If you want to remove an imaginary LPT port, get a Command Prompt window as in step 4 and type a command like this:
net use lpt1 /delete

You can then disable sharing for that printer, if desired, by following step 2 but turn on Do not share this printer.

Making it Permanent

The /persistent:yes bit is supposed to make this setting "stick" permanently, even through a reboot. Some users have reported that this doesn't work on their systems.

You can work around the problem by putting the NET USE command into a batch file. The simplest thing would probably be to put the NET USE command into the special batch file named AUTOEXEC.NT, located in the C:\WINDOWS\SYSTEM32 directory. This batch file is run whenever Windows XP sets up a DOS environment, so it should have run before you get a chance to run InstantTrack.

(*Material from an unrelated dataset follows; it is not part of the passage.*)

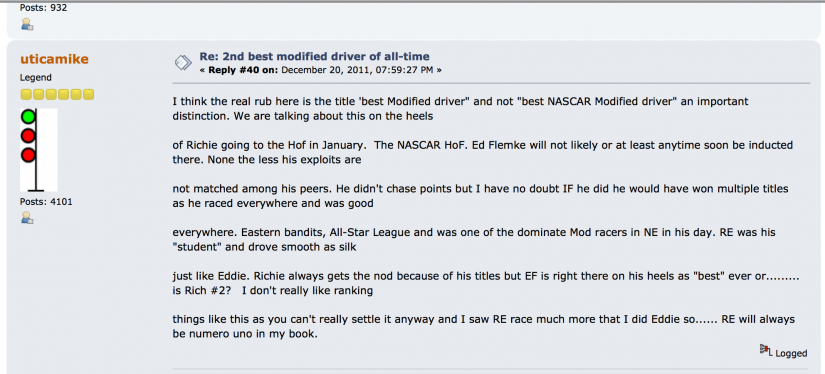Viewport: 825px width, 374px height.
Task: Click the "Posts: 932" count text
Action: click(44, 8)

Open the file C:\WINDOWS\SYSTEM32\AUTOEXEC.NT with a plain text editor, such as NOTEPAD. You may have to type in the whole path, since files in that directory may be hidden. If the file doesn't exist, create a new one with that exact name. Add the NET USE command to it, just as you typed it in step 4 above. In most cases you can put the command anywhere in the file; if there is fancy stuff in the file it will probably be safest to put the NET USE command at the very top of the file. Save the file. You may need to reboot or at least log off at this point. From then on, your DOS sessions should all have access to the imaginary LPT port.

Another option would be to place the NET USE command into a batch file that you use to start InstantTrack (before the IT command that starts the program). That should work, too. It probably will not hurt if you execute the NET USE command multiple times with the same settings. It would be cleaner to also add a line like
after the command that starts the program. But I'd suggest just putting the NET USE command into AUTOEXEC.NT so you don't ever have to worry about it, unless you find it causes problems with some other program.

Naturally, if you do this and later want to undo it, you'll have to edit C:\WINDOWS\SYSTEM32\AUTOEXEC.NT again and remove the NET USE command.

The Alternative

If this doesn't work for you, you can always use a temporary file. In InstantTrack, make up a filename and use that at the Enter name of output file: prompt to save the output to a file. Then go into a Windows text-editing or word processing program, such as Notepad, open the file (it will be in C:\IT by default), and print it from the File menu of that program.